Directions for this task: Find the word "agent" in the material below and gather every line that contains it.

+++ Source records

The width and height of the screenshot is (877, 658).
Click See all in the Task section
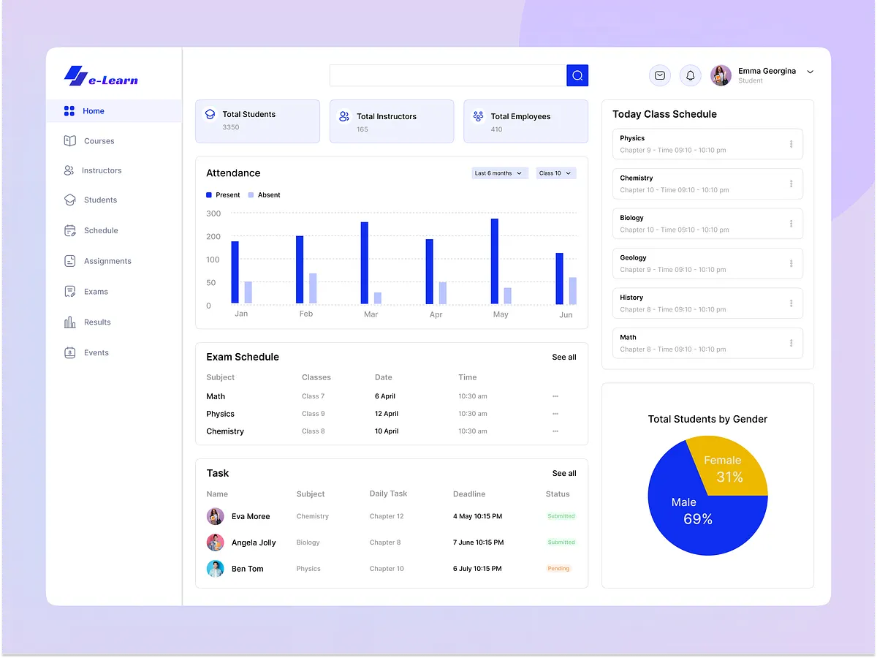coord(563,473)
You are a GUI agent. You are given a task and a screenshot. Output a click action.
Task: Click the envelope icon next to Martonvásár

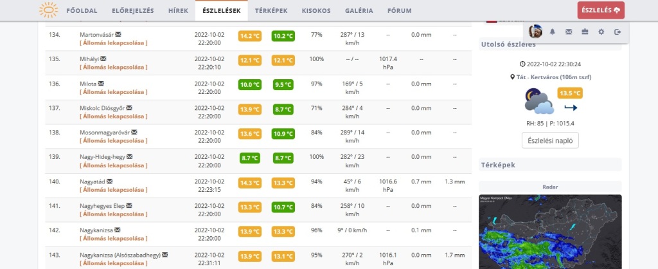pos(118,34)
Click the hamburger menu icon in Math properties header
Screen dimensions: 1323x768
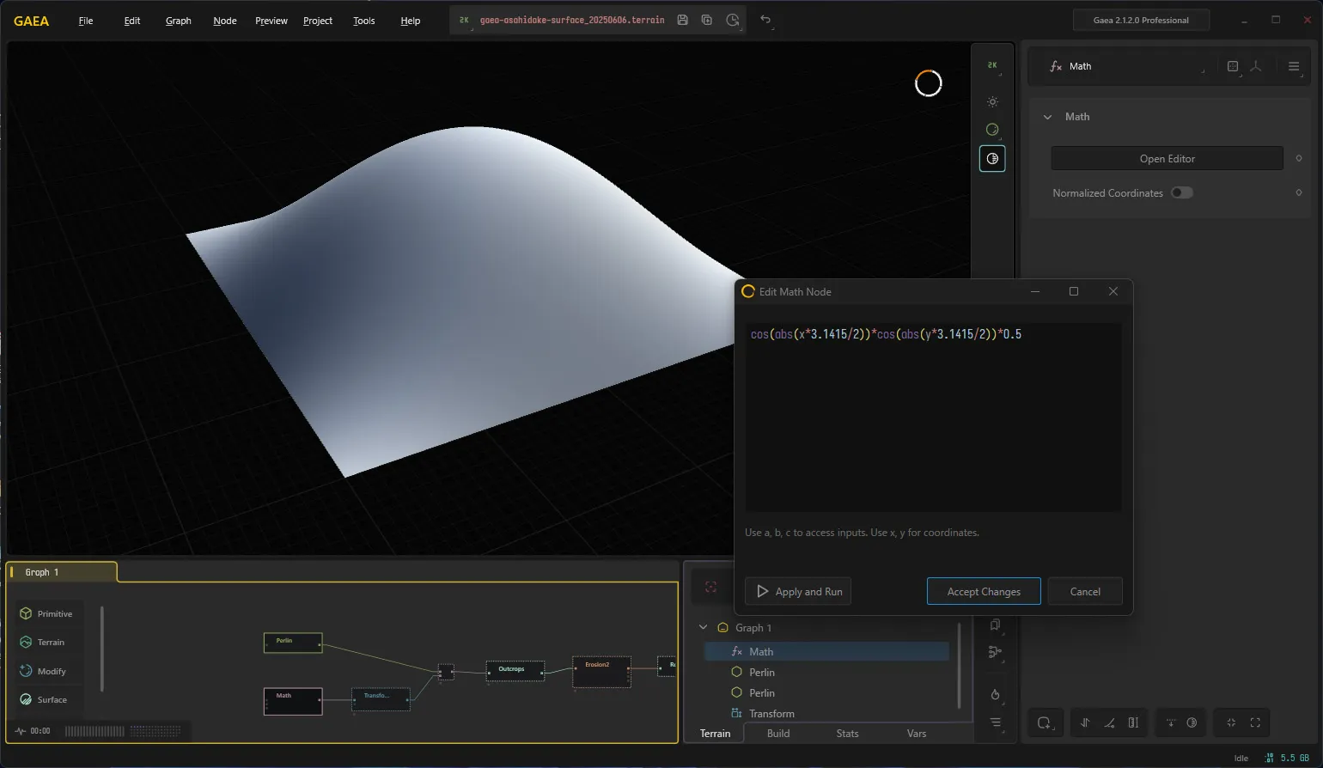pos(1294,66)
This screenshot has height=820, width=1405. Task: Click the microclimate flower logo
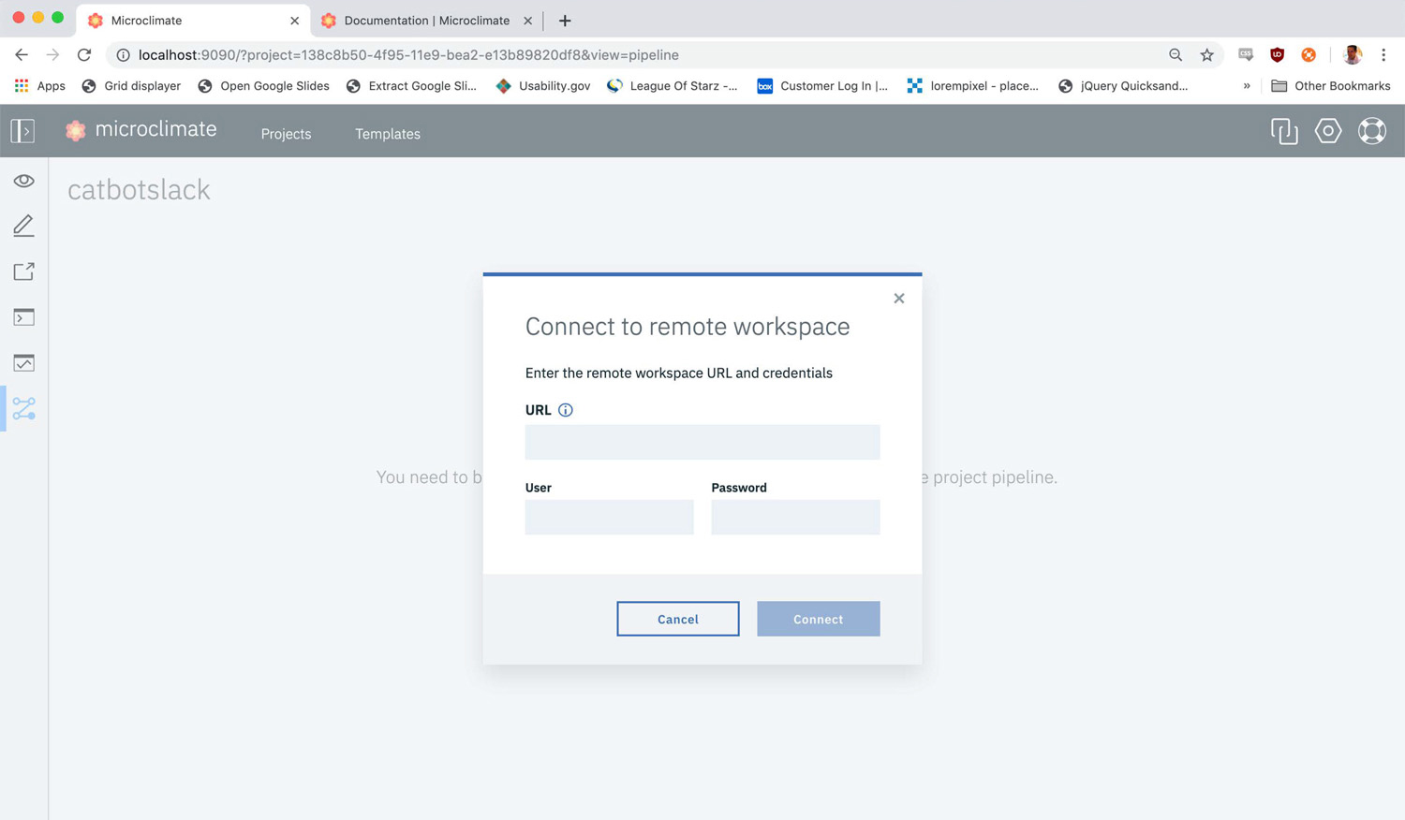point(75,129)
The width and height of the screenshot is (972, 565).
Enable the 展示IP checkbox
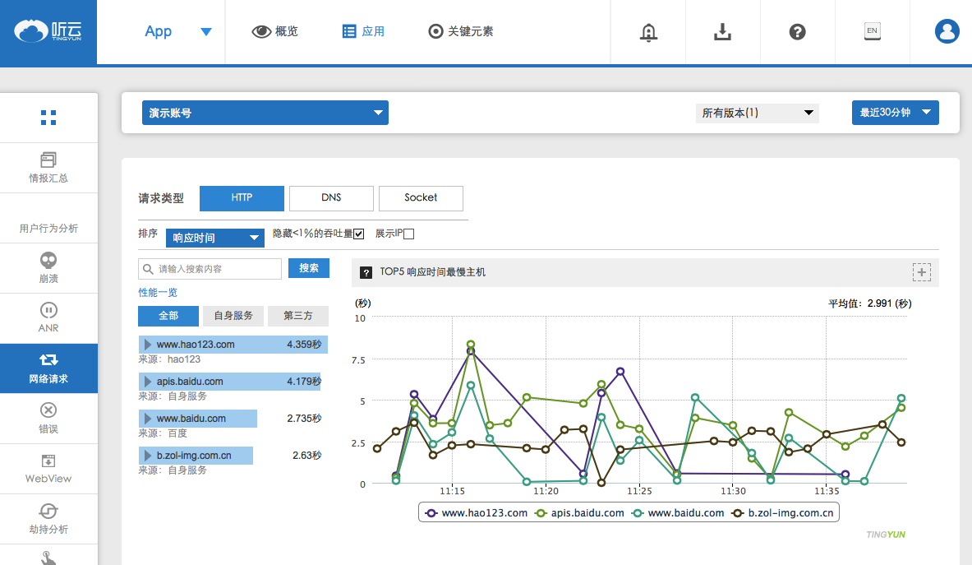tap(409, 234)
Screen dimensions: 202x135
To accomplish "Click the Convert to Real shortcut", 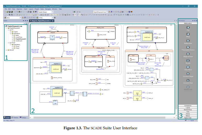I will (x=188, y=82).
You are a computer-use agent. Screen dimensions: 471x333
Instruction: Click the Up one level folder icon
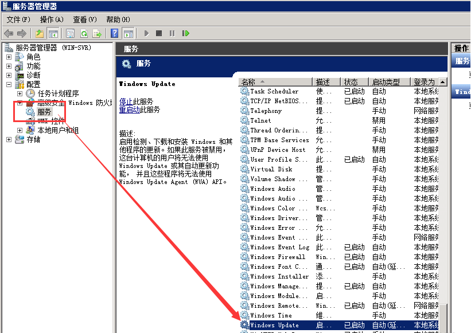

++++++

Solution below:
You are a GUI agent. You are given a task and a screenshot. Output a click action.
You are a computer-use agent. Screen dimensions: 471x333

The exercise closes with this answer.